Currently applies to:
- conventional 2-beam SIM data with 3 angles and 3 phases
- 3-beam hexagonal SIM data with 7 phases, as described in the paper
- 3-beam hexagonal SIM data with 5 phases at right-angles
- conventional 3-beam 3-D data with 3 angles and 5 phases
This napari plugin was generated with Cookiecutter using @napari's cookiecutter-napari-plugin template.
You can install napari-generic-SIMulator
via pip:
pip install napari-generic-SIMulator
To install latest development version :
pip install git+https://github.com/Meizhu-Liang/napari-generic-SIMulator.git
This plugin is compatible with napari 0.4.17 or above, older versions of napari would show errors in interpolation.
-
Open napari and create the viewer.
-
Launch two widgets: Point cloud generator and SIM data generator in Plugin.
-
Choose the type and other parameters of point cloud as a sample in Point cloud generator.
The point cloud can be displayed in three dimensions, and be saved and loaded as .pcd files.
pc_f.mp4
-
Adjust parameters in SIM data generator to simulate a raw image stack.
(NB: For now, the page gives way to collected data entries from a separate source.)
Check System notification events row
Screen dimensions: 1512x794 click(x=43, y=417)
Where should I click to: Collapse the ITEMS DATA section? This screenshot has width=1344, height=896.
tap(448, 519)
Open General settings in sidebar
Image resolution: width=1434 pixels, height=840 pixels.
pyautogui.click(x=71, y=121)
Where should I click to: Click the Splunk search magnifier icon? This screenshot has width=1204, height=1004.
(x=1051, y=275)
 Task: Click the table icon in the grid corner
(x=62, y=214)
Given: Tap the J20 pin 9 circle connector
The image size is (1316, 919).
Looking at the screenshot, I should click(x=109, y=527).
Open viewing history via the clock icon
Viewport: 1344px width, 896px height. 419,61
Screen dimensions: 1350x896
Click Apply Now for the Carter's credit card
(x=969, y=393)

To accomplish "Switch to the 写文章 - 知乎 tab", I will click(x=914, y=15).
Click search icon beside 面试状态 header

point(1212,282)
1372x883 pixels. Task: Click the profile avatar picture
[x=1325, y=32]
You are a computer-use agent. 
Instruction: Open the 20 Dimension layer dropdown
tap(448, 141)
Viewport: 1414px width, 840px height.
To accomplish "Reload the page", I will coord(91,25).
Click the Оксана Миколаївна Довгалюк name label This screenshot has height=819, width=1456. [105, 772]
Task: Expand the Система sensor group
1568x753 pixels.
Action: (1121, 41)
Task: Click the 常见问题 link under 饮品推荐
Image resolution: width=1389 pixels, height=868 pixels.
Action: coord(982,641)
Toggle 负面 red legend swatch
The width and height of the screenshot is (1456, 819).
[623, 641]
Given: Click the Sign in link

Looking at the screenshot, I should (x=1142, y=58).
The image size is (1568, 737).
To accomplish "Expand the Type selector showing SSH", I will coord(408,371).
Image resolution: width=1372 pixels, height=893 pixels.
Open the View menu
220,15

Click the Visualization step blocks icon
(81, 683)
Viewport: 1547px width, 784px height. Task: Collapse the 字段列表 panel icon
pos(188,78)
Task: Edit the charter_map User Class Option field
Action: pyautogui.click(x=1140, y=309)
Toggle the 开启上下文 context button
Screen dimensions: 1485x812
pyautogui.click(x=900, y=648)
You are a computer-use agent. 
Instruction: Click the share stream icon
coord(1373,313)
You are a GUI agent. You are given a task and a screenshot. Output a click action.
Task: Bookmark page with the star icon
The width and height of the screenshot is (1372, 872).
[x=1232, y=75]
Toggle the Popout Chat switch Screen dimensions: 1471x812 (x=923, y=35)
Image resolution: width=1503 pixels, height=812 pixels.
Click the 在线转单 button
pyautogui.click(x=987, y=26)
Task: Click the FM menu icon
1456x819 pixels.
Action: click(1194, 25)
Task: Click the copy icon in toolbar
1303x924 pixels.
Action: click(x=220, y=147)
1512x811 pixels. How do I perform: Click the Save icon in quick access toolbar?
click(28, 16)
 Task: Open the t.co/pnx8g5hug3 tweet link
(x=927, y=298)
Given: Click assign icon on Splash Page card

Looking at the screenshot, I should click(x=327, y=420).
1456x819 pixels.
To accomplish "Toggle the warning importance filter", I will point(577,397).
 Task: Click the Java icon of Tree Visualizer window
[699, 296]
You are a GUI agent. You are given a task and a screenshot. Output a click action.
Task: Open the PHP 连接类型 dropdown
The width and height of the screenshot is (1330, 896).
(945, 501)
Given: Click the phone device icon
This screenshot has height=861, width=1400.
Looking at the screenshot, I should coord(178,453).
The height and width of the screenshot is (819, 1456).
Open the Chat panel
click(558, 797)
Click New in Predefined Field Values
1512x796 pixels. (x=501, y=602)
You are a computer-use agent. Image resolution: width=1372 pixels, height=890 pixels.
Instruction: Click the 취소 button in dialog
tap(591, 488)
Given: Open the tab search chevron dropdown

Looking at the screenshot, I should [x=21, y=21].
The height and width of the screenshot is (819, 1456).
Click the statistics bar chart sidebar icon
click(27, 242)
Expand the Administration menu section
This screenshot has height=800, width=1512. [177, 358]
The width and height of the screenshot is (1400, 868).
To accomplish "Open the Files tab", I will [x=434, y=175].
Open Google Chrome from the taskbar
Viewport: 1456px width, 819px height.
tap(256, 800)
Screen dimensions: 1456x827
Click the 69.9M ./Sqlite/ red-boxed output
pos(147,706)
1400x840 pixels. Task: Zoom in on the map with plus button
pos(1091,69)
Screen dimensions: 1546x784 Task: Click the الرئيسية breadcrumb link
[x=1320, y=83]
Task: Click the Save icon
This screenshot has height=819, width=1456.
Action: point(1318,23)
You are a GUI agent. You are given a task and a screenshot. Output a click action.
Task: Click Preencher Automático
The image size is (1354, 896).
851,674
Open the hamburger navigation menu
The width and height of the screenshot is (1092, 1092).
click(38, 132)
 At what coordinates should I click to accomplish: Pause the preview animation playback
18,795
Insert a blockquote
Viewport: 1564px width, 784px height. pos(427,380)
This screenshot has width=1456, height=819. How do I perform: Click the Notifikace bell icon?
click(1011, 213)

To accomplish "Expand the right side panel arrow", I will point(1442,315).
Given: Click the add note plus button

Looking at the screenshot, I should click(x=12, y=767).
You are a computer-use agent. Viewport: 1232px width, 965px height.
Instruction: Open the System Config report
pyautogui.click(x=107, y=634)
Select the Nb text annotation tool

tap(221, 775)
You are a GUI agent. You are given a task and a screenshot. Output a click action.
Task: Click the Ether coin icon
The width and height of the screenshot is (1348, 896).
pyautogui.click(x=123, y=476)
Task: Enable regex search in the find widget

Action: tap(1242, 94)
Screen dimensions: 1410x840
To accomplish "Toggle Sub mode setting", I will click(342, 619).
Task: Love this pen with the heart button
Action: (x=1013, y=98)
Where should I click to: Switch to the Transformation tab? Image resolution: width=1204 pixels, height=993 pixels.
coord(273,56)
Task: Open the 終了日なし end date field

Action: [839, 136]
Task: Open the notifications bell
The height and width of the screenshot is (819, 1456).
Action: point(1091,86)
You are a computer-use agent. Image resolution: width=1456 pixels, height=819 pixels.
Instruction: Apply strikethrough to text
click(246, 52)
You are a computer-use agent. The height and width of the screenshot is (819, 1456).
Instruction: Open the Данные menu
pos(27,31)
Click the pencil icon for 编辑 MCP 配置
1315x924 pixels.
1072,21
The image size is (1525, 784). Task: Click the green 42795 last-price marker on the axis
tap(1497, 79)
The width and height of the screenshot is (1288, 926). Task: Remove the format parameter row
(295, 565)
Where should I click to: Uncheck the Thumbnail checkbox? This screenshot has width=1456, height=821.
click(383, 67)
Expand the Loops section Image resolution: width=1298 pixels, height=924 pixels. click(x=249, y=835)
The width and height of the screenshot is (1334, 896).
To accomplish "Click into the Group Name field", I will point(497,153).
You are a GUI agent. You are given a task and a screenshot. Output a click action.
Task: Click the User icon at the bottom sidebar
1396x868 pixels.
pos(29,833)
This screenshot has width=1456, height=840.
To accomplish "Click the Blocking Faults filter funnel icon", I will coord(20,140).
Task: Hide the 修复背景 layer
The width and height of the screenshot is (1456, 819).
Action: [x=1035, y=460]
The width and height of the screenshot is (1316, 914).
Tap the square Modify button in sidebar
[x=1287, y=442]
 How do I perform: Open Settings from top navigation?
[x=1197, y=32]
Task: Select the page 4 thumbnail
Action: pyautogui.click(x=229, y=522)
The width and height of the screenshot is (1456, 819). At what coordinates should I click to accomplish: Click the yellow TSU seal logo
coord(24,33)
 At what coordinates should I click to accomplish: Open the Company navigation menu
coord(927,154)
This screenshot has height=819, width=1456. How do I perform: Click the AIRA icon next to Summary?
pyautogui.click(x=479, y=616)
Apart from basic parameters such as the refractive index, the wavelengths and so on, the z scanning can be either z drift: the conventional SIM (imaging a raw stack at the same z-position) or z step: the drifting case in the papaer mentioned above (imaging only one raw image at a z-position).
The parameters used in the simulation can be saved with the image stack by clicking save tif with tags. Tags (of current or of one stack dragged into napari viewer) can be printed in Python by print tags.
-
Three-dimensional point spread function (PSF), optical transfer function (OTF) and illumination patterns applied in the simulation can be showed by buttons. Note the all of these correspond the generated raw-image stack, so keep the parameters the same before showing the PSF (or OTF and illumination).
PSF.mp4
OTF.mp4
ill.mp4
-
The raw image stacks can be then processed by napari-sim-processor (https://www.napari-hub.org/plugins/napari-sim-processor).
Contributions are very welcome. Tests can be run with tox, please ensure the coverage at least stays the same before you submit a pull request.
Distributed under the terms of the BSD-3 license, "napari-generic-SIMulator" is free and open source software
If you encounter any problems, please file an issue along with a detailed description.